本文:
··········

これまで震災被災者のことを考えると、あまり不謹慎な
言動は出来ないと原発関連の記事は控えていました。

「事実だけを拾い、憶測で書いてはいけない」
と言われ続けていますが、レベル6という数字と
連日政府関係機関(御用学者)から発表される
「問題ない」発言とは、あまりに乖離し過ぎているように思えます。
アメリカのメディアは「日本人は事実を知らされなくて可哀想だ」
と報じられていると聞きます。
いざ有事になると報道規制をするのは大本営発表を待つまでもなく、
日本が参戦したイラク戦争においてもマスコミとの間で
報道規制(密約)があったことは周知の事実です。

今回の記事を書くにあたって、震災発生後からの新聞記事を
丹念に拾っていくとTVが決して報じようとしない
「福島第一原発3号機が2010年からプルサーマル運転開始」
の記述に出会いました。
それなのにTV報道からはプルトニウムに対する言及は一切聞かれません。

ブログ記事を書き上げて、6時のニュースから
ずっとNHKの報道を見続けていました。
菅総理の会見を始め、勘ぐれば、なるほどと合点がゆきそうなことばかり…
事実が隠蔽されているのなら、ある程度想像を働かせざるを得ません。
ちょっと過激な記述もあったことは認めます。

昨日ブックマークした「こもれびさん」のブログにおける
勇気ある記事の掲載には頭が下がります。
私も触発されて、今回の記事を書きました。
この大変な時期に何も発言しないサイトは信用しません。
だんまりを決め込むのは、あまりに無責任。

NHK報道の後半、震災で家族を失くし、今も探し続ける人々の物語が
あまりにも切なくて胸に込み上げてくるものを抑えることが出来ません…
想定外 (misa)

··········

データ一覧:

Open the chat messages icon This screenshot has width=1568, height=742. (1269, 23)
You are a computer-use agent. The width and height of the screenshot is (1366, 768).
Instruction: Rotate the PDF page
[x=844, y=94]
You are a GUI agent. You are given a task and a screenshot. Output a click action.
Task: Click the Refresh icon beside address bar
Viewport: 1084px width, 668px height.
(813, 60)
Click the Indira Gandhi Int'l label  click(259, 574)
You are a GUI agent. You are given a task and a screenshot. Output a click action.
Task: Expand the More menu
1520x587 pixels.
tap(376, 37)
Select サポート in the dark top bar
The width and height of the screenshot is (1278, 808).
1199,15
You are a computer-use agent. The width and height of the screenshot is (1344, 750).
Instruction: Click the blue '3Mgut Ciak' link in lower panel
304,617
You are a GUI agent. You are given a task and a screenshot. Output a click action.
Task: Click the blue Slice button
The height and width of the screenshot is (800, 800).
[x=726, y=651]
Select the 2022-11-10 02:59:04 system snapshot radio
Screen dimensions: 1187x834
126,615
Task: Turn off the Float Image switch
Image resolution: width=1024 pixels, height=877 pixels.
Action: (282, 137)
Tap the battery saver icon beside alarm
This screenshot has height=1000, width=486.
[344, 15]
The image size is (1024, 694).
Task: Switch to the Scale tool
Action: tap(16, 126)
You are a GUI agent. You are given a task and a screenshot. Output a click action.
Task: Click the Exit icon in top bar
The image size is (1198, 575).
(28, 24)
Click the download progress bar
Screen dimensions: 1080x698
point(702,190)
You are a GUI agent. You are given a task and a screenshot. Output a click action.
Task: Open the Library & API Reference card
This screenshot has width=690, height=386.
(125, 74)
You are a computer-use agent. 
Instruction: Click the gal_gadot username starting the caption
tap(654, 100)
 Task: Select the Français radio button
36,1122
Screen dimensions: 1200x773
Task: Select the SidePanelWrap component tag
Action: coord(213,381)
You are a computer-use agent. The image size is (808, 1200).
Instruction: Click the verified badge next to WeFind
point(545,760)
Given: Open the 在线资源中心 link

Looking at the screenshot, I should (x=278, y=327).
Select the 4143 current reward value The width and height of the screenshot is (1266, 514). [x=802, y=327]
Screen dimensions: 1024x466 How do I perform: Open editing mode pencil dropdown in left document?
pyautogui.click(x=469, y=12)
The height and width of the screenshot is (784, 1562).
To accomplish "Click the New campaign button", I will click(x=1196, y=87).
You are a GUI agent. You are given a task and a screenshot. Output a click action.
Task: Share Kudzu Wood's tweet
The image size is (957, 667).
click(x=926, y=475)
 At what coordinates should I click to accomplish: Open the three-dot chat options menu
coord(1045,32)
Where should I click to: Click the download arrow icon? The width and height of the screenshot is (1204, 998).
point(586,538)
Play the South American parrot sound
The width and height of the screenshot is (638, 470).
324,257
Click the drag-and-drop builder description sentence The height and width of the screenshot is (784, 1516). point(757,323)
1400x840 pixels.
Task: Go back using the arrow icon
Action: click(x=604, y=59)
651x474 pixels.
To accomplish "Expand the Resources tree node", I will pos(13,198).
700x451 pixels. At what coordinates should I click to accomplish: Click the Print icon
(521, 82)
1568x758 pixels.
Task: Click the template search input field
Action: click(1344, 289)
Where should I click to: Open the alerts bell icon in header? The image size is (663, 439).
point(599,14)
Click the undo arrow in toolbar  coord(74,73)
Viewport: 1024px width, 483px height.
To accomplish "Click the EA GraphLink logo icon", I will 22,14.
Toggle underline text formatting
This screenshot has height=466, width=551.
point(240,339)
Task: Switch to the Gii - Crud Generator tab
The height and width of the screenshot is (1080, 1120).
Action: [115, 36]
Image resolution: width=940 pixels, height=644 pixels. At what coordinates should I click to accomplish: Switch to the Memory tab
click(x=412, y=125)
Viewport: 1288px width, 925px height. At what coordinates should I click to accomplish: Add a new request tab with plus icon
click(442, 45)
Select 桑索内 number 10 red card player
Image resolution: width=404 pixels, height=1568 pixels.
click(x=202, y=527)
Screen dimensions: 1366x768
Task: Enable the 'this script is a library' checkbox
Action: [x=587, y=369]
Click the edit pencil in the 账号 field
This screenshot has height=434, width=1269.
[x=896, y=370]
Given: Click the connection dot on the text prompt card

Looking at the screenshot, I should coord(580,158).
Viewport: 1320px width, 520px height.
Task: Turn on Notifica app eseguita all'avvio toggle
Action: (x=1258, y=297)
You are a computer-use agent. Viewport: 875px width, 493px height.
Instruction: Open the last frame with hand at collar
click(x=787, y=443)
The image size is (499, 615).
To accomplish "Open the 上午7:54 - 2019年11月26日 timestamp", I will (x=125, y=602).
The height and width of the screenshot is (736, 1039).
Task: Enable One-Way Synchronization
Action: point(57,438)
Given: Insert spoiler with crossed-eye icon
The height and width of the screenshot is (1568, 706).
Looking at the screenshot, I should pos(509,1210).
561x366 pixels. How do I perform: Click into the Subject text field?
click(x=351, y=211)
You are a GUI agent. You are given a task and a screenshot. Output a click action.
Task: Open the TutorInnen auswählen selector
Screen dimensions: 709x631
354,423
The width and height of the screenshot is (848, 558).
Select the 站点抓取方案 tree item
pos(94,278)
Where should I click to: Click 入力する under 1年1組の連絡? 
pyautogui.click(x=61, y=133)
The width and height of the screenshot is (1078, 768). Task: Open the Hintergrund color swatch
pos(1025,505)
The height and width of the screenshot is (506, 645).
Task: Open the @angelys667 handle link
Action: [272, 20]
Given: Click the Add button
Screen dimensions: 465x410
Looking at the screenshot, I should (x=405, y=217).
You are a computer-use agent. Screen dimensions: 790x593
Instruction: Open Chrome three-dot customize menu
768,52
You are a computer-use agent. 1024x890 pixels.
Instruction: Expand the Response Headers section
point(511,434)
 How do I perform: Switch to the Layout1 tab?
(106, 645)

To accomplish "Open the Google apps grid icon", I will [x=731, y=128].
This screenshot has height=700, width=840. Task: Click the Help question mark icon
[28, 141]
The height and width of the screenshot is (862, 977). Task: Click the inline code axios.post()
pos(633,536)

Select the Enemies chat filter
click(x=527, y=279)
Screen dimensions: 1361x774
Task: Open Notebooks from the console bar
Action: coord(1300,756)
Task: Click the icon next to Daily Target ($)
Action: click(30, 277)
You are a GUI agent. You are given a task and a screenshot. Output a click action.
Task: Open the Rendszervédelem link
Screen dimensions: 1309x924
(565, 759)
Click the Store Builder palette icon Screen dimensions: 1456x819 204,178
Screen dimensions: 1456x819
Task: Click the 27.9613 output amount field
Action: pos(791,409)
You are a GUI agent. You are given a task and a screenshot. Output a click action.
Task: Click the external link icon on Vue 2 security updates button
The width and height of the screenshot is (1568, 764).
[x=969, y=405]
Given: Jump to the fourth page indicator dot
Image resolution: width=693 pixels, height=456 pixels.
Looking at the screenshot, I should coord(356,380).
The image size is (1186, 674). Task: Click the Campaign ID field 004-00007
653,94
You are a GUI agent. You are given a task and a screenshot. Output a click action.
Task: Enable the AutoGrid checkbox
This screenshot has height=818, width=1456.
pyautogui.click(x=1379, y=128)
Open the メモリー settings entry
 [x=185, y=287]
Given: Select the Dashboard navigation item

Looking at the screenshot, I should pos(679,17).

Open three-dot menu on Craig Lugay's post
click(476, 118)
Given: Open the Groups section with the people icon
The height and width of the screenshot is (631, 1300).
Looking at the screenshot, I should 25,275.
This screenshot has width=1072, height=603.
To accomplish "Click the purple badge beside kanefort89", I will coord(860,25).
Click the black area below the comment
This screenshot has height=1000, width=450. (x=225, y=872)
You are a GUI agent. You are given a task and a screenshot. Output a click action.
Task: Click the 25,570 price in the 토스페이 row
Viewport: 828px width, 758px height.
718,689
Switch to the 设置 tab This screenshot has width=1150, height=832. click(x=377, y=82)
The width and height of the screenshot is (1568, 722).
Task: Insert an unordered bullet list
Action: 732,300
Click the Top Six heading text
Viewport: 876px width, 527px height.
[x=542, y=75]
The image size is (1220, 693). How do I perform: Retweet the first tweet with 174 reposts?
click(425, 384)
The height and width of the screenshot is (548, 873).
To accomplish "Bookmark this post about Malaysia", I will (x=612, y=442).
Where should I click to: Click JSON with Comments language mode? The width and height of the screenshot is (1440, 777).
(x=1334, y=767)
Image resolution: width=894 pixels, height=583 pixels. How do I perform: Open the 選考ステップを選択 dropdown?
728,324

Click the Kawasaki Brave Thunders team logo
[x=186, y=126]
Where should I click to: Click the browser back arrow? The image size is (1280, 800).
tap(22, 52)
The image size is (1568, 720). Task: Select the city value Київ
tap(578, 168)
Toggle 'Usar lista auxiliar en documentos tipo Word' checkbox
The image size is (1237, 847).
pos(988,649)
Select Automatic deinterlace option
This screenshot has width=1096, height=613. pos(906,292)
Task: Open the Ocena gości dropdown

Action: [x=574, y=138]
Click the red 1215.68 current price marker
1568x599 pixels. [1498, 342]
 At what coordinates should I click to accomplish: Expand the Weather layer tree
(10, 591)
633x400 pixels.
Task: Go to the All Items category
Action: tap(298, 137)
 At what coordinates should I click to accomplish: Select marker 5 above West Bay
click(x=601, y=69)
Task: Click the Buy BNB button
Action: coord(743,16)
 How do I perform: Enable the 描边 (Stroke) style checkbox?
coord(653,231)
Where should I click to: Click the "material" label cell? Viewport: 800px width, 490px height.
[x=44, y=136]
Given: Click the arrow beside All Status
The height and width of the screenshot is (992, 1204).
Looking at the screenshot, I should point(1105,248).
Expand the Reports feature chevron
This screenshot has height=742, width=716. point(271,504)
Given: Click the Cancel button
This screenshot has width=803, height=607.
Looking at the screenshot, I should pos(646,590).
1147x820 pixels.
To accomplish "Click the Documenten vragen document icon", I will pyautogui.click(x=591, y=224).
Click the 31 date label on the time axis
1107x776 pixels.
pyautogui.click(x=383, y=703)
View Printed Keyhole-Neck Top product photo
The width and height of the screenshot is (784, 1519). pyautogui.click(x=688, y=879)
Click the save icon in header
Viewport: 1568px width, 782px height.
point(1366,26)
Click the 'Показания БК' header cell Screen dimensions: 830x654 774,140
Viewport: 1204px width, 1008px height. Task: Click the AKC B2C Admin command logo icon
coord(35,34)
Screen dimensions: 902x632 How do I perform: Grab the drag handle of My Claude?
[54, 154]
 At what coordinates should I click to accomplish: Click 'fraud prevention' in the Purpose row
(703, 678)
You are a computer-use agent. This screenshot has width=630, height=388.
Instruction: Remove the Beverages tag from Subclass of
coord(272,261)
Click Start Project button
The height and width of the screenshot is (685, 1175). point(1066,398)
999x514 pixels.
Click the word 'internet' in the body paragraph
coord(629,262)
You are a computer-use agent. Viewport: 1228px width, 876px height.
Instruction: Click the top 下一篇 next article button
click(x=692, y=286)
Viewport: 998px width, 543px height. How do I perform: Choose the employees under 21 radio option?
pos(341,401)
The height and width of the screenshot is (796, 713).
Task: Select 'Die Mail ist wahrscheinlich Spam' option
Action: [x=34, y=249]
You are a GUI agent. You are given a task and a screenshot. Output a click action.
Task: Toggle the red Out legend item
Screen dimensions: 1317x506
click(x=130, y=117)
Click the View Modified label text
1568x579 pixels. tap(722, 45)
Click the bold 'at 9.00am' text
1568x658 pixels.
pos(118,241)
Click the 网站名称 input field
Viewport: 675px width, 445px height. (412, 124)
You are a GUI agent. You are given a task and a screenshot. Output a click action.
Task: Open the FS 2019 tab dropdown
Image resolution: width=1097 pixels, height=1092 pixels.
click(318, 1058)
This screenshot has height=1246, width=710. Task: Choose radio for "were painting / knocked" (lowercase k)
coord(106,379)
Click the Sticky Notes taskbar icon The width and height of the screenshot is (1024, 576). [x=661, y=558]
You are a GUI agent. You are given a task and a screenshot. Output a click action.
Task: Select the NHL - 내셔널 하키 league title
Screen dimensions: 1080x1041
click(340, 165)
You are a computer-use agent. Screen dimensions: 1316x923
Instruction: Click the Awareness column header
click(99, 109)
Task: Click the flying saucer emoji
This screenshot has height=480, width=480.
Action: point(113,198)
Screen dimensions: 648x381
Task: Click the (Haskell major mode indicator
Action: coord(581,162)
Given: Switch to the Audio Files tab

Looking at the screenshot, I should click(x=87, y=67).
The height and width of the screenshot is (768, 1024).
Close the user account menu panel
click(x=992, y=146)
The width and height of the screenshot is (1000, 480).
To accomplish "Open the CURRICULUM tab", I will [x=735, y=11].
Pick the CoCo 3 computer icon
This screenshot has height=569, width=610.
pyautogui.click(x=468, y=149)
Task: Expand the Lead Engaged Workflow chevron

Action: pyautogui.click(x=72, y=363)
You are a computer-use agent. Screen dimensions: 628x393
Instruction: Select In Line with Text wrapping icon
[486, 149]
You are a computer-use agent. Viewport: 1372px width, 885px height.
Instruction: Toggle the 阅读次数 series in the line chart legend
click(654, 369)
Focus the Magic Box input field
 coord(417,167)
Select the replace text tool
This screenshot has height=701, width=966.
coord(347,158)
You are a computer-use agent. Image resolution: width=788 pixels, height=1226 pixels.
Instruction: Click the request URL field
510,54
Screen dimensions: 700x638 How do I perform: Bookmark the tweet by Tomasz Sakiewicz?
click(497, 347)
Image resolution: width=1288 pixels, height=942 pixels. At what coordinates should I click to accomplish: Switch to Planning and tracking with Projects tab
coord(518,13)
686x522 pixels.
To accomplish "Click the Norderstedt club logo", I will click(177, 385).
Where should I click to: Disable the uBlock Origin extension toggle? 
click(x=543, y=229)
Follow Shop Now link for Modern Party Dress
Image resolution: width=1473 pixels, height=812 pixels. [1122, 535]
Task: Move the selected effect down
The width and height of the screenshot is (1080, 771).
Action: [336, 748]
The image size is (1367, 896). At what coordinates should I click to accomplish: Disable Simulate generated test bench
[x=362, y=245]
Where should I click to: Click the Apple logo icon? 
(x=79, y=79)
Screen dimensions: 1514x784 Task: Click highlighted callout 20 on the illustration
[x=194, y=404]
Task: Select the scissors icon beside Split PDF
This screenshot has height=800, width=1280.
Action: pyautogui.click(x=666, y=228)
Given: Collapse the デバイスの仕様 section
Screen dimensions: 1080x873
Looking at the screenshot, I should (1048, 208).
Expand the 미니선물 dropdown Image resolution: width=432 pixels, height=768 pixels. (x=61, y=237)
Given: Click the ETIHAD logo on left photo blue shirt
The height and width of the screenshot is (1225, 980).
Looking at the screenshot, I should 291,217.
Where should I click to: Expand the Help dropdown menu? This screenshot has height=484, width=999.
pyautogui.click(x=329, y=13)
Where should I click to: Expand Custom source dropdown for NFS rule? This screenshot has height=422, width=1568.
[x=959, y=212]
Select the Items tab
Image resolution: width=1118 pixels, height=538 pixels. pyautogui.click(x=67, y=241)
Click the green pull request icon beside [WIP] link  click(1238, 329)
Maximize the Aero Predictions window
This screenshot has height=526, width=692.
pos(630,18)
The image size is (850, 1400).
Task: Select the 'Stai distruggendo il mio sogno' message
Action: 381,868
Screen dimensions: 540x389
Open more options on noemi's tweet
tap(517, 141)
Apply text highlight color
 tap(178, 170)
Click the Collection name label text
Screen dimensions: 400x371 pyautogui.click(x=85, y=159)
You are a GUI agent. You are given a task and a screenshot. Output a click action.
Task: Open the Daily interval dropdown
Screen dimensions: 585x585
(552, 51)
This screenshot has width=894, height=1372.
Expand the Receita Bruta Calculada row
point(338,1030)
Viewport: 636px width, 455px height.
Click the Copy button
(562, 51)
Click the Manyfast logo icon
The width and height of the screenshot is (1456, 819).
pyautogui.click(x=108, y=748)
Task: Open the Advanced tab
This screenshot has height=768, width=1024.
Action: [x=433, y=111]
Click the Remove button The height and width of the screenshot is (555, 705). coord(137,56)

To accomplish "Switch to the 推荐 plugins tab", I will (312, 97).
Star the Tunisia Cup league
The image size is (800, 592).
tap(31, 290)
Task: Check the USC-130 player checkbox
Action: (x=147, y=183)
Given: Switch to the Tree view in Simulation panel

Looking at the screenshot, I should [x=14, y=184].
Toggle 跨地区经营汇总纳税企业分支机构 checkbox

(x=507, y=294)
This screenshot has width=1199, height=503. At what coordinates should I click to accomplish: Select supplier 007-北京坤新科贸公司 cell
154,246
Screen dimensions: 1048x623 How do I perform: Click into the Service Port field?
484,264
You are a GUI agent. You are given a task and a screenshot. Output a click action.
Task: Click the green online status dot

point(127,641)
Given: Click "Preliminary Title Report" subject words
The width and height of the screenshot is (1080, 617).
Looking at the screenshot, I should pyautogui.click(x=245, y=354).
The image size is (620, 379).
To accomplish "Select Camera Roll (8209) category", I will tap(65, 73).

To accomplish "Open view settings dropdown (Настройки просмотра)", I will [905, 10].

··········

設問:
a) 原発報道をめぐる本文で、かぎ括弧「」に入っている語句を、出てくる順にすべて挙げてください。
b) 原発報道をめぐる本文に照らして、次の三つの記述が合っているかどうかを答えてください。判断の根拠となる本文の語句をそのまま引用すること。
(i) 筆者はこれまで原発関連の記事を控えていた。
(ii) 筆者はTV報道でプルトニウムへの言及を何度も耳にした。
(iii) 筆者がNHKの報道を見始めたのは9時のニュースからだった。
c) 原発報道をめぐる本文を、最後の行の後から書き継いでください。
データの各行は本文とは関係がありません。

解答:
a)
1. 「事実だけを拾い、憶測で書いてはいけない」
2. 「問題ない」
3. 「日本人は事実を知らされなくて可哀想だ」
4. 「福島第一原発3号機が2010年からプルサーマル運転開始」
5. 「こもれびさん」

b)
(i) はい。「原発関連の記事は控えていました」
(ii) いいえ。「TV報道からはプルトニウムに対する言及は一切聞かれません」
(iii) いいえ。「6時のニュースから」

c)
2011-03-26 00:33:31
少し風邪気味です
明日主人が早朝出張の為寝ようと思いましたが
やはり気になる・・・・
今年の流行語大賞候補No1?と
暫く事務所で連発した「想定外」

冗談じゃない!原発は人災です!
四年前に津波被害による危険性を東京電力に指摘したある議員がいました
なのに、政府、東京電力の対応のまずさ、情報の囲い込みが事態を深刻にしています
再利用を考え、海水投入をためらった責任はまさに人災です

着の身着のままの被災者を受け入れて困っていると情報が入り、衣類や毛布を千葉へ郵送
今になって高知の窪川原発を阻止した事が誉められていますが、あの時私たちがどんな思いで訴えていたか、何か起こってからでは遅いのに
愚かなのは紛れもなく人間です

実は、ある選挙事務所での事務職についてます
統一地方選挙どころではないと延期を訴えたのは我が党のみ

自然破壊を繰り返した人類への罰にしては
余りにも過酷です
ランスケさん、これが言われていたもっと恐ろしい事なのですね
原発批判はタブー? (ランスケ)
2011-03-26 06:59:28
misaさん、勇気あるコメントありがとうございます。
原発批判、特に四国電力批判は保守王国愛媛ではダブーです(笑)
だからプルサーマル実用炉なんて最も危険な原子炉を
佐賀県と共に日本で最初に押しつけられたのです。
窪川における原発反対は、さすが高知です。
愛媛は御上には真正面から逆らえません(哀)

こもれびさんのスクープした福島第一原発の廃炉問題、
ネットでも検索しました。
本当に菅直人には心底失望しました。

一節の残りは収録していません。